▶ [TEXT SEGMENT]:
Did they torture a bunch of undergraduates with cattle prods, and then load the photographs of the undergraduates screaming in pain into their great big giant neural network of "true positives"?
Versus photographs of other undergraduates, deeply immersed in their favorite pornography websites, as their "true negatives"*?
And who were the human beings who were competing against the computers?
Random joe sixpacks plucked right off of the street, or folks like Military Medics and Civilian EMTs and Oncology Nurses and Trauma Surgeons, who have a lifetime of experience watching true pain in their patients and who know exactly what it looks like?
*And God only knows how they would categorize the undergraduates who like to hang out at sites like kink.com, watching naked people being tortured with cattle prods.
I often wonder how well our medical establishment has studied the euphoric effect of opiates and how they contribute to or even in some cases surpass the functional pain relief.
I had a traumatic hand injury two months ago which involved a partial amputation of one of my fingers. I experience a lot of "pins and needles" nerve stimulation and some false limb pain (pressure or stabbing-type sensation where I have no finger) and generalized fatigue in my hand. I take small (5 mg) doses of oxycodone once or twice a day and I "feel better" but without necessarily specific reduction of any one kind of pain -- I still feel it, but it bothers me less.

▶ [RECORDED INFORMATION]:
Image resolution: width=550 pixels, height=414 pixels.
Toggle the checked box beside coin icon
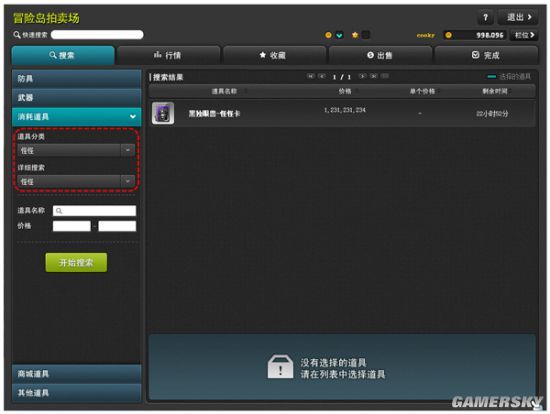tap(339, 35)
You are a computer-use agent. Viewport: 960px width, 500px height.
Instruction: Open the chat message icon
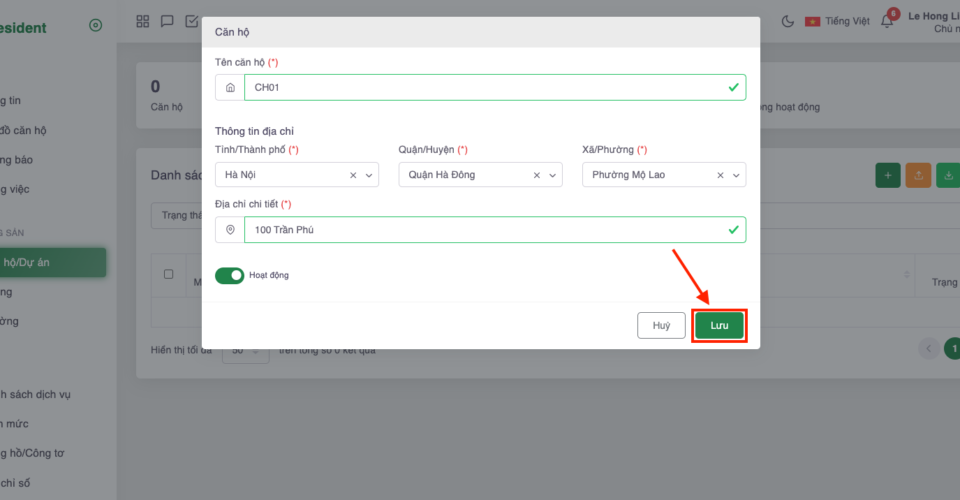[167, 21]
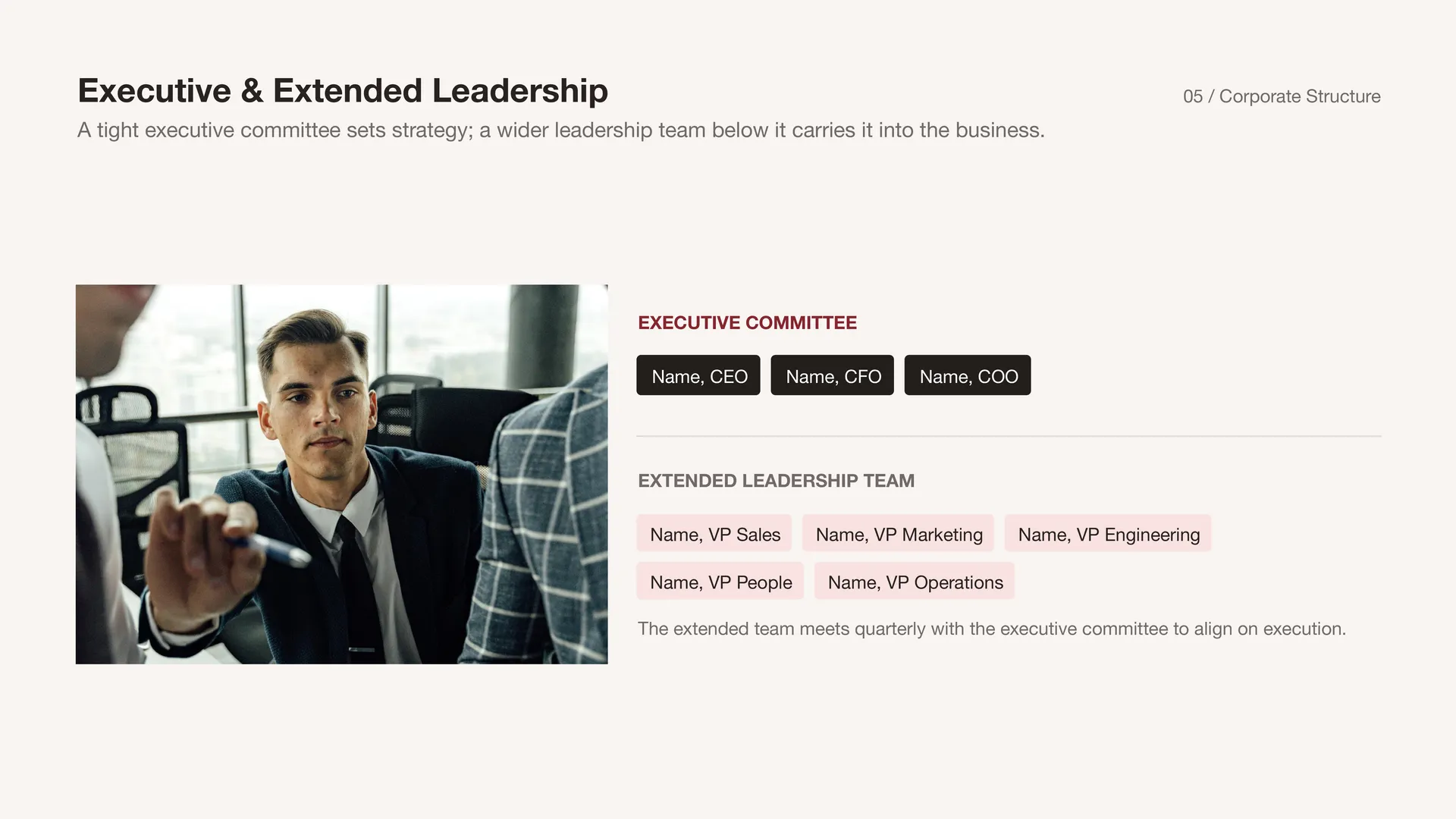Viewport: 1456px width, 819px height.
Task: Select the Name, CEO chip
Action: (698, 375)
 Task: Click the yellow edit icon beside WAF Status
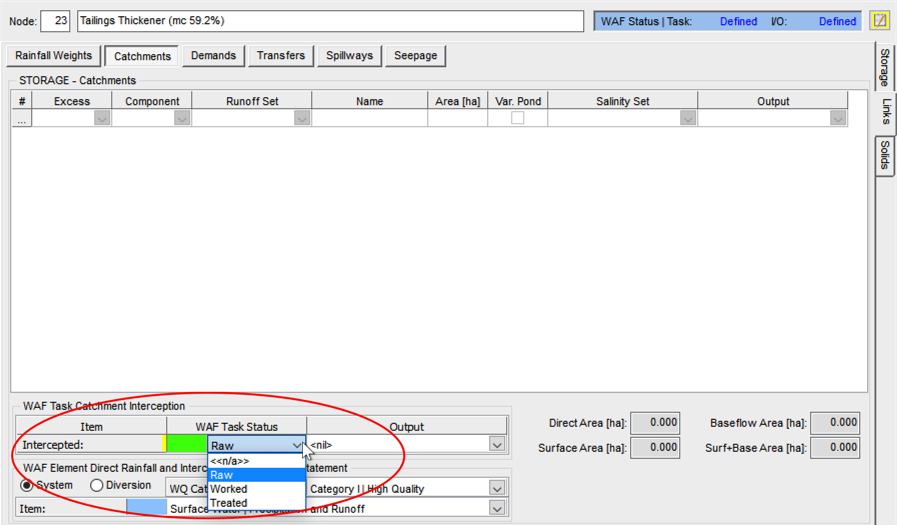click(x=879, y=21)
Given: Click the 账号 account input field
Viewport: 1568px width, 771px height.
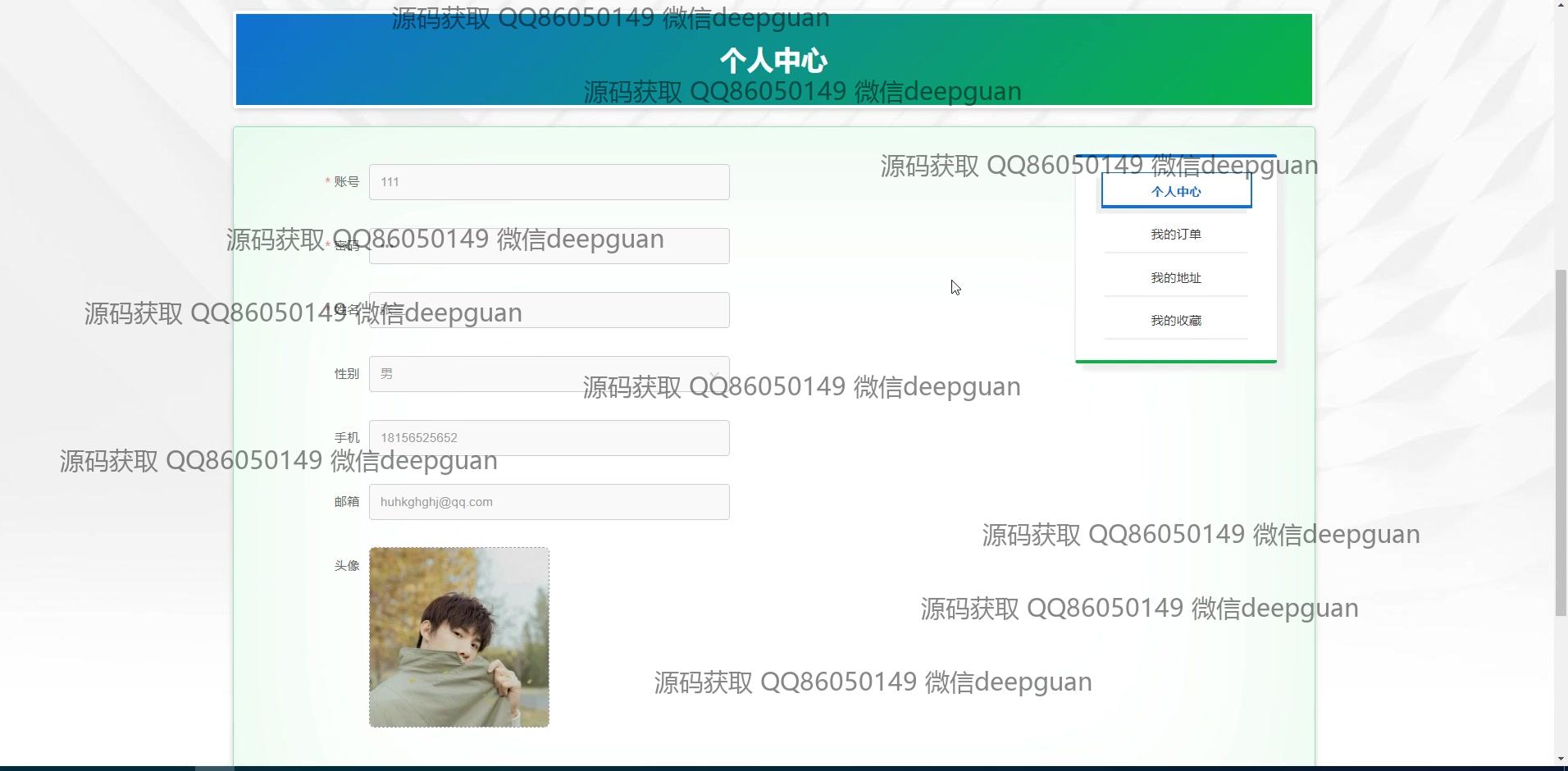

▶ [EXERCISE 1]: Write out the part of the comment between "Random joe sixpacks" and "with cattle prods.", inclusive.
▶ [EXERCISE 2]: Summarize the comment in two sentences.
The entries have no role in this.

▶ [TASK RESULT 1]:
Random joe sixpacks plucked right off of the street, or folks like Military Medics and Civilian EMTs and Oncology Nurses and Trauma Surgeons, who have a lifetime of experience watching true pain in their patients and who know exactly what it looks like?
*And God only knows how they would categorize the undergraduates who like to hang out at sites like kink.com, watching naked people being tortured with cattle prods.

▶ [TASK RESULT 2]: The writer questions how the study obtained images of genuine pain and who the human competitors against the computers were, asking whether they were random people or medics, nurses and surgeons experienced in recognizing real pain. The writer also wonders how well the euphoric effect of opiates has been studied, citing a partial finger amputation two months earlier and saying that small oxycodone doses leave the pain present but less bothersome.